Exercise> Print the records below from the first line through the line containing "You are a computer-use agent. 892x581 pixels.", both included, word for word.

Data records>
═══
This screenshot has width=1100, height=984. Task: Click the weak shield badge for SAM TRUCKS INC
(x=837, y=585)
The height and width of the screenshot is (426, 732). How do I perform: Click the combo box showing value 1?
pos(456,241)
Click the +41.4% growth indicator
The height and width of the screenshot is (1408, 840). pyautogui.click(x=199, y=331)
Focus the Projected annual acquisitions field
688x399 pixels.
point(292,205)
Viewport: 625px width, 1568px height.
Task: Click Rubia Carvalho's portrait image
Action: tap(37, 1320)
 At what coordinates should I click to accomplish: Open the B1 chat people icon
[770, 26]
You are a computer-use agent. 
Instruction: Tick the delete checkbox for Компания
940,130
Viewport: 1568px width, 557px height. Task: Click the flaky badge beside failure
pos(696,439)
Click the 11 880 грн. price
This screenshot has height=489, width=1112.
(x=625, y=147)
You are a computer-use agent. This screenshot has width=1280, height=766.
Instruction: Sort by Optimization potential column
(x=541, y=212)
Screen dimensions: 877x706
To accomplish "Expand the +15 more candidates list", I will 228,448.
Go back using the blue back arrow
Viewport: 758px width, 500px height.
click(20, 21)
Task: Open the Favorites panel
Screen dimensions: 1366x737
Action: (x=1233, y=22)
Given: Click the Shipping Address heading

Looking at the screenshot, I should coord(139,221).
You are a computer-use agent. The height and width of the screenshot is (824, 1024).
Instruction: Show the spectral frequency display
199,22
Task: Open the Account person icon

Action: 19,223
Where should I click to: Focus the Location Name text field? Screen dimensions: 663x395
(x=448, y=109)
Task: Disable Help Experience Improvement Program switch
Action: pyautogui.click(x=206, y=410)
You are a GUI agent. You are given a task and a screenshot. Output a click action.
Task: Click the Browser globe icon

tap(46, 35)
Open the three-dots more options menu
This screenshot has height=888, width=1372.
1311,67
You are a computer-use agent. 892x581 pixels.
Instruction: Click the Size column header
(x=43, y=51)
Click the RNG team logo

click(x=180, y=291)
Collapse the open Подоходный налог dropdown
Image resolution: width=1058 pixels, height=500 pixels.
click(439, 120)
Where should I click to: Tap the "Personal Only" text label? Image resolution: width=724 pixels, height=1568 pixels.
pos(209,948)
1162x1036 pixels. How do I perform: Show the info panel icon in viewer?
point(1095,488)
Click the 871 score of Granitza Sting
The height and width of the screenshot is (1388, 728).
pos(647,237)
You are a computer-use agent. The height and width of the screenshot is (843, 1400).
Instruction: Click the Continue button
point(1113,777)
═══
Task answer>
This screenshot has width=1100, height=984. Task: Click the weak shield badge for SAM TRUCKS INC
(x=837, y=585)
The height and width of the screenshot is (426, 732). How do I perform: Click the combo box showing value 1?
pos(456,241)
Click the +41.4% growth indicator
The height and width of the screenshot is (1408, 840). pyautogui.click(x=199, y=331)
Focus the Projected annual acquisitions field
688x399 pixels.
point(292,205)
Viewport: 625px width, 1568px height.
Task: Click Rubia Carvalho's portrait image
Action: tap(37, 1320)
 At what coordinates should I click to accomplish: Open the B1 chat people icon
[770, 26]
You are a computer-use agent. 
Instruction: Tick the delete checkbox for Компания
940,130
Viewport: 1568px width, 557px height. Task: Click the flaky badge beside failure
pos(696,439)
Click the 11 880 грн. price
This screenshot has height=489, width=1112.
(x=625, y=147)
You are a computer-use agent. This screenshot has width=1280, height=766.
Instruction: Sort by Optimization potential column
(x=541, y=212)
Screen dimensions: 877x706
To accomplish "Expand the +15 more candidates list", I will 228,448.
Go back using the blue back arrow
Viewport: 758px width, 500px height.
click(20, 21)
Task: Open the Favorites panel
Screen dimensions: 1366x737
Action: (x=1233, y=22)
Given: Click the Shipping Address heading

Looking at the screenshot, I should coord(139,221).
You are a computer-use agent. The height and width of the screenshot is (824, 1024).
Instruction: Show the spectral frequency display
199,22
Task: Open the Account person icon

Action: 19,223
Where should I click to: Focus the Location Name text field? Screen dimensions: 663x395
(x=448, y=109)
Task: Disable Help Experience Improvement Program switch
Action: pyautogui.click(x=206, y=410)
You are a GUI agent. You are given a task and a screenshot. Output a click action.
Task: Click the Browser globe icon

tap(46, 35)
Open the three-dots more options menu
This screenshot has height=888, width=1372.
1311,67
You are a computer-use agent. 892x581 pixels.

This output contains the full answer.